We’ve already filtered to all UPHE taxa, but that still leaves us with 1
distinct names for the taxa. We’re going to use dplyr
’s
mutate()
function to extract just the genus:
spatial <- spatial %>%
mutate(variablename = stringr::str_replace(variablename, "[[:punct:]]", " ")) %>%
mutate(variablename = stringr::word(variablename, 1)) %>%
group_by(variablename, siteid) %>%
summarise(tmax7 = max(tmax7), .groups = "keep") %>%
group_by(variablename) %>%
filter(n() > 3)
We want to get the background distribution of July temperatures in Wisconsin-Madison, to plot our taxon distributions against by taking the maximum value of the temperature, however, since all values at the site are the same (because we used a spatial overlay) the maximum is the same as the actual July temperature at the site.
maxsamp <- spatial %>%
dplyr::group_by(siteid) %>%
dplyr::summarise(tmax7 = max(tmax7), .groups = 'keep')
Now we’re going to plot it out, using facet_wrap()
to
plot each taxon in its own panel:
ggplot() +
geom_density(data = spatial,
aes(x = round(tmax7 / 10, 0)), col = 2) +
facet_wrap(~variablename) +
geom_density(data = maxsamp, aes(x = tmax7 / 10)) +
xlab("Maximum July Temperature") +
ylab("Kernel Density")
So, we’ve done a lot in this example.
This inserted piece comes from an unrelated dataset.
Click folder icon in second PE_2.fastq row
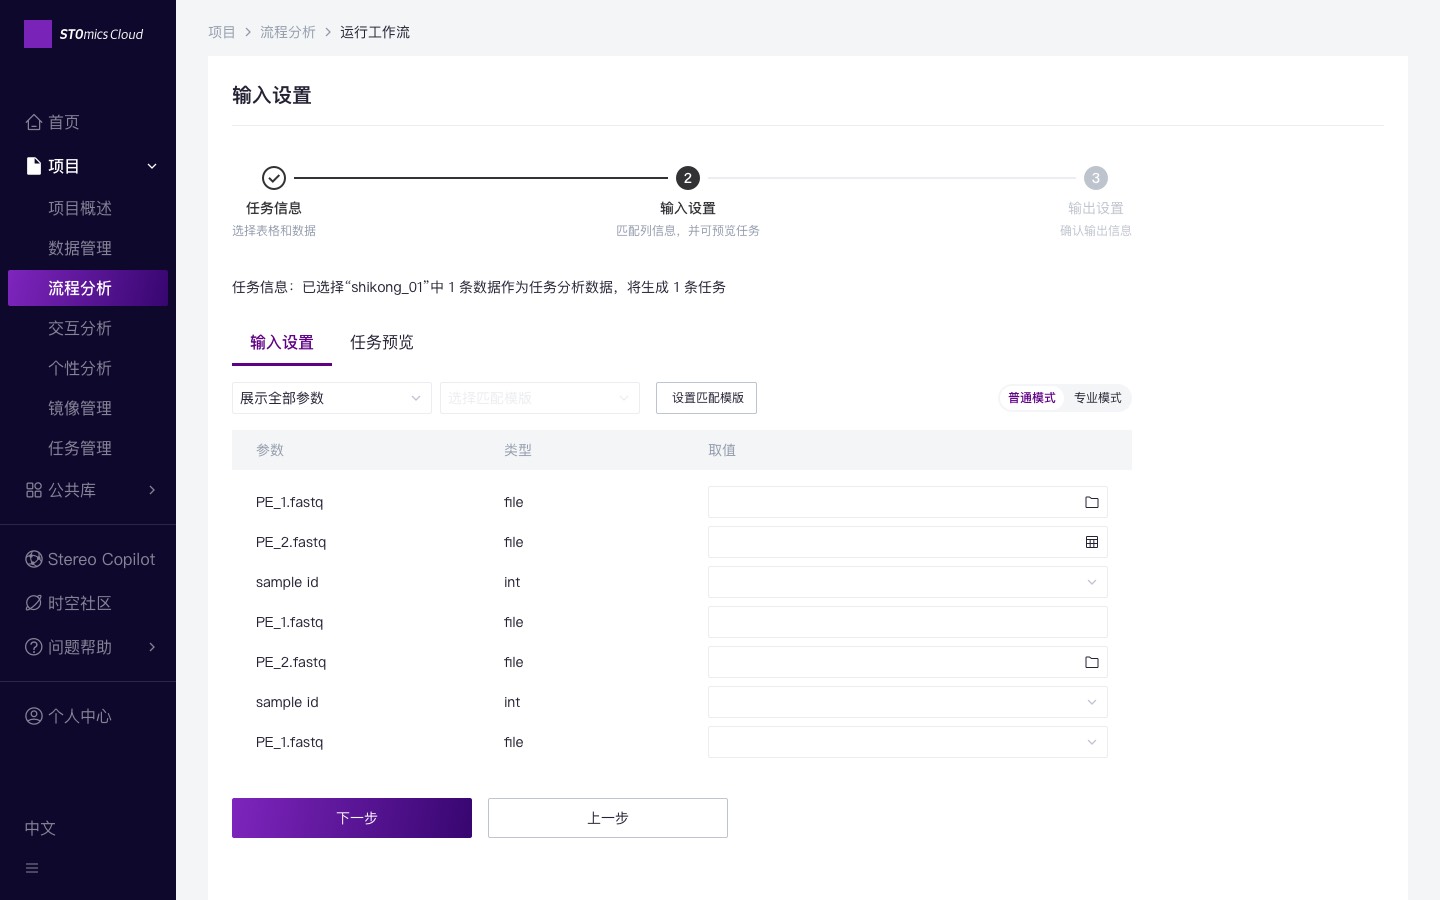click(x=1091, y=662)
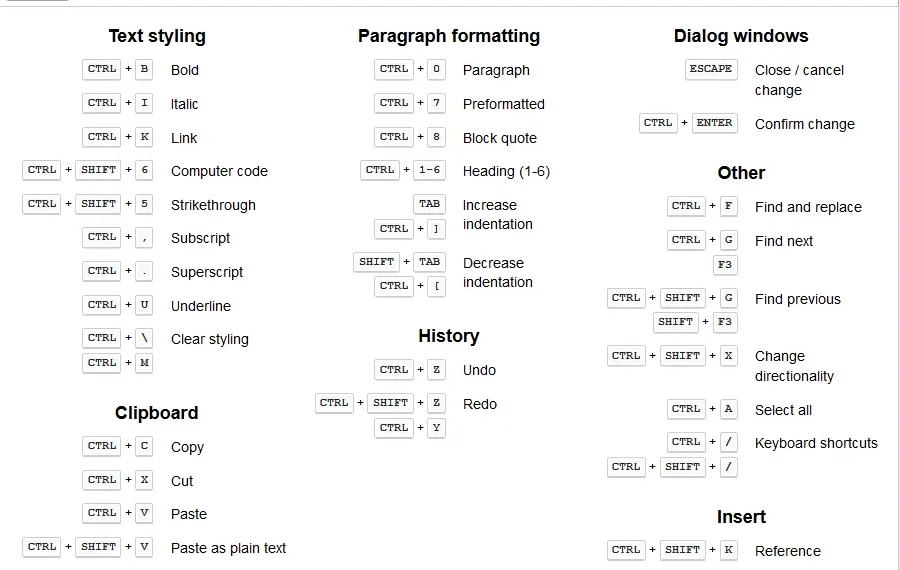
Task: Click the M key under Clear styling
Action: [144, 363]
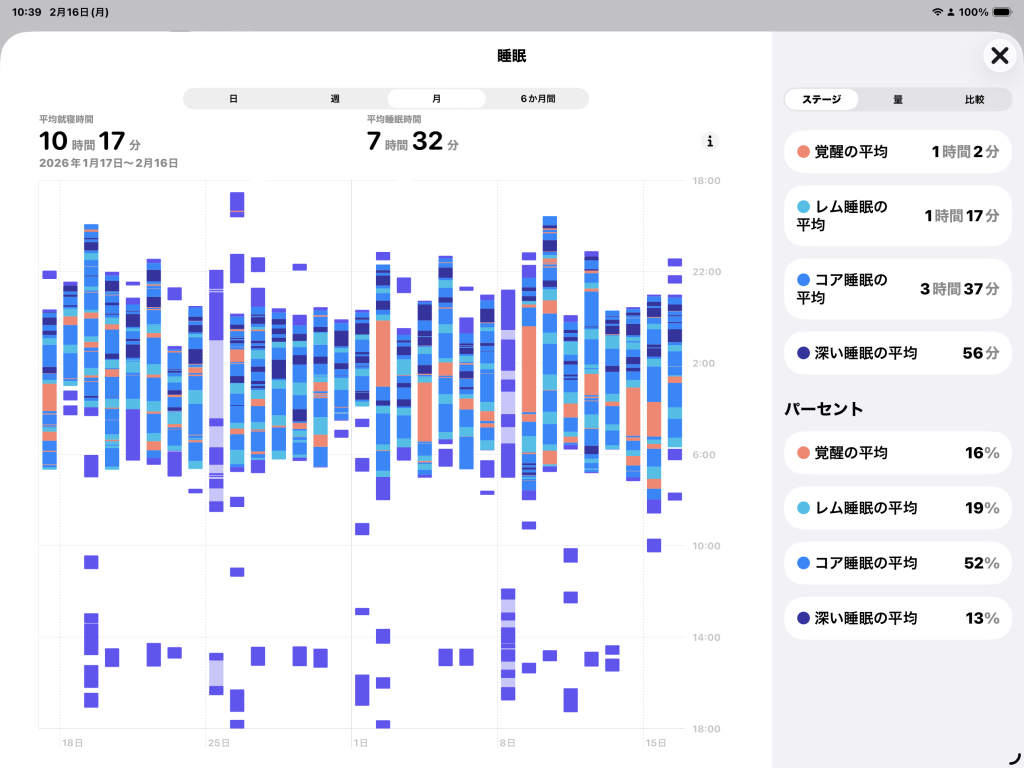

We’ve (1) searched for sites using site names and geographic parameters, (2) filtered results using temporal and spatial parameters, (3) obtained sample information for the selected datasets and (4) performed basic analysis including the use of climate data from rasters. Hopefully you can use these examples as templates for your own future work, or as a building block for something new and cool!